Scheduling and Supervision are the most important components when you are potty training your dog. Feed your dog on a schedule (do not leave food down all day) and always keep an eye on them. You can keep a diary to track when your dog needs to potty. If you can’t watch them then put them in a crate. If your dog is older than 6 months and pottying more than 2-3 times an hour a vet check may be needed to check for uti or other problems.
There are two methods for training your puppy without potty pads.
-frequent trips outdoors
They all can be successful if you follow a few basic tips, including:
-controlling the diet
-keep a consistent schedule; this pertains to trips outside, feeding and exercise
-provide regular exercise
-reinforce your puppy for “going” outside
Many people may not like the idea of confining their dogs in a crate but the fact is, dens are naturally appealing to your dog and crates make life easier. It’s a good idea to get your dog accustomed to one for many reasons, such as vet visits, travel, and safety. Dogs are den animals and will seek out a little place for security whether you provide one or not.
The principle behind using a crate for housetraining is that dogs don’t like a urine-soaked rug in their living spaces any more than you would. It’s important that the crate is the right size—just large enough for the dog to lie down, stand up, and turn around. If the dog is pottying in the crate, a smaller crate is normally needed. If the dog is pottying inside the crate and laying in it, a vet check may be needed. Another trick is to remove all bedding and feed them on the floor of the crate and removing food and water 2 hours before bed.
Puppy pads and paper training can be tricky because you’re reinforcing two different options for the puppy. In an ideal situation, pups would learn to hold it indoors and only eliminate outdoors. But there are some cases that make it impossible to get home several times a day, or you may have a tiny dog living where the winters are brutal.
A good guide is that dogs can control their bladders for the number of hours corresponding to their age in months, up to about nine months to a year. (although 10 to 12 hours is a long time to hold it) A 6-month-old pup can reasonably be expected to hold it for about 6 hours.

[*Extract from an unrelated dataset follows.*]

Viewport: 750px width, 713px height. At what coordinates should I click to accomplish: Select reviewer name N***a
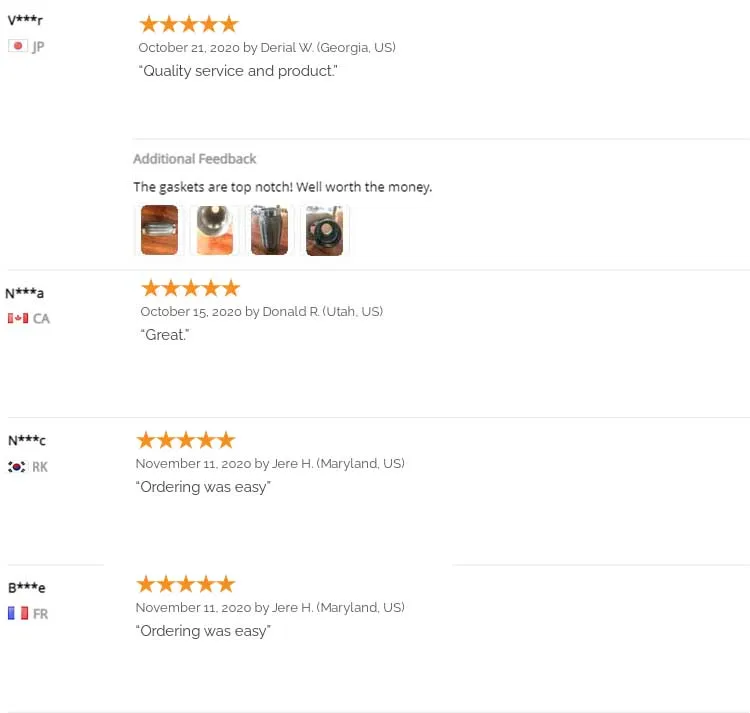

Monitor daily events and your puppy’s individual habits when setting up a schedule. You should expect to take the puppy out:
-First thing in the morning
-Last thing at night
-After playing/ anything exciting happened
-Right when you get home
-When visitors come in
-After spending time in a crate
-Upon waking up from a nap
-After chewing a toy or bone
This could have you running for the pee pad or backyard a dozen times or more in a 24-hour period. If you work, make some kind of arrangement (bringing your pup to work, daycare or hiring a dog walker) to keep that schedule. The quicker you convey the idea that there is an approved place to potty and places that are off limits, the quicker you’ll be able to move past this.
Most young puppies can pee every 30 minutes so start by taking them out every 20-30 minutes to the area where you want them to potty and praising them when they do potty. After they are done, take them back inside and put them in their crate or watch them for 20 minutes/ until they act like they need to pee, and take them back out. You can slowly start to build up the time that your puppy is running in the house as they start to understand where its ok to potty at. Keep your puppy kenneled at night and it’s a good idea to keep a radio on to help them relax. Most puppies will get very excited in the morning when they hear you start to wake or hear your alarm go off, this can cause them to pee, make sure you let your puppy out as soon as you can once you get up and as late as you can at night to help them from peeing overnight. You have to watch your puppy carefully to learn their individual signals and rhythms. Some may be able to hold it longer than others. Some will have to go out every time they play or get excited.
Old methods of punishment, like rubbing a dog’s nose in her poop, aren’t going to do anything but make them hide when they poop inside. If your dog has an accident, just clean up the mess. A cleaner that kills odors is necessary. If possible, keep your dog on hard surface floors until it is 100% potty trained. If you catch the dog starting to squat to urinate or defecate, pick her up and immediately rush outside. If she does the job outdoors, give her praise. Remember that when it comes to housetraining, prevention is key.